### Material provided
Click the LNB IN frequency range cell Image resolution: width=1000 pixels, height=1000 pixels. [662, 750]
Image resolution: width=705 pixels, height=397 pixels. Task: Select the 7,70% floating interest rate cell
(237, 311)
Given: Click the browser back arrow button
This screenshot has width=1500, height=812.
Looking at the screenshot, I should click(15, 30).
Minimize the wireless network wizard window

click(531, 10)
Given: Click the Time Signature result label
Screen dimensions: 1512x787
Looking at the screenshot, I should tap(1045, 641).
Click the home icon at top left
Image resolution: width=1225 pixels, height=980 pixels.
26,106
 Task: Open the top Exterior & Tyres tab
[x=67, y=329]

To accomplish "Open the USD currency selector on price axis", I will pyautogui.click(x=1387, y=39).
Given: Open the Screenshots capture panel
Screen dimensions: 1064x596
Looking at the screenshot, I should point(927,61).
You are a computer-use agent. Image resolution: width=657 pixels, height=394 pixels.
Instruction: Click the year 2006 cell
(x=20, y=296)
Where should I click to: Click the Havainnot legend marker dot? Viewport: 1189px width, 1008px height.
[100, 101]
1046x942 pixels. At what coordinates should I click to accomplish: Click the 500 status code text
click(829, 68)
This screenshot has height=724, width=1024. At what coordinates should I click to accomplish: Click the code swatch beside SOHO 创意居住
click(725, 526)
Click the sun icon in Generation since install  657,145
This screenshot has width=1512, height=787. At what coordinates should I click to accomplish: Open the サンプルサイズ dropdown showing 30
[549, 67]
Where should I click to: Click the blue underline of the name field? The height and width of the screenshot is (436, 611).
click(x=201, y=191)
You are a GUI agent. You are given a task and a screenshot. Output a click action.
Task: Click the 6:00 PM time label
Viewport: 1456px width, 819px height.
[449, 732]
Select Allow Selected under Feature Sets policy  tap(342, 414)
######
- Stated problem:
Copy out, word for word, the part of the listing above that runs from its first line through the line containing "click(531, 10)", including both of those lines.

- Solution for this problem:
Click the LNB IN frequency range cell Image resolution: width=1000 pixels, height=1000 pixels. [662, 750]
Image resolution: width=705 pixels, height=397 pixels. Task: Select the 7,70% floating interest rate cell
(237, 311)
Given: Click the browser back arrow button
This screenshot has width=1500, height=812.
Looking at the screenshot, I should click(15, 30).
Minimize the wireless network wizard window

click(531, 10)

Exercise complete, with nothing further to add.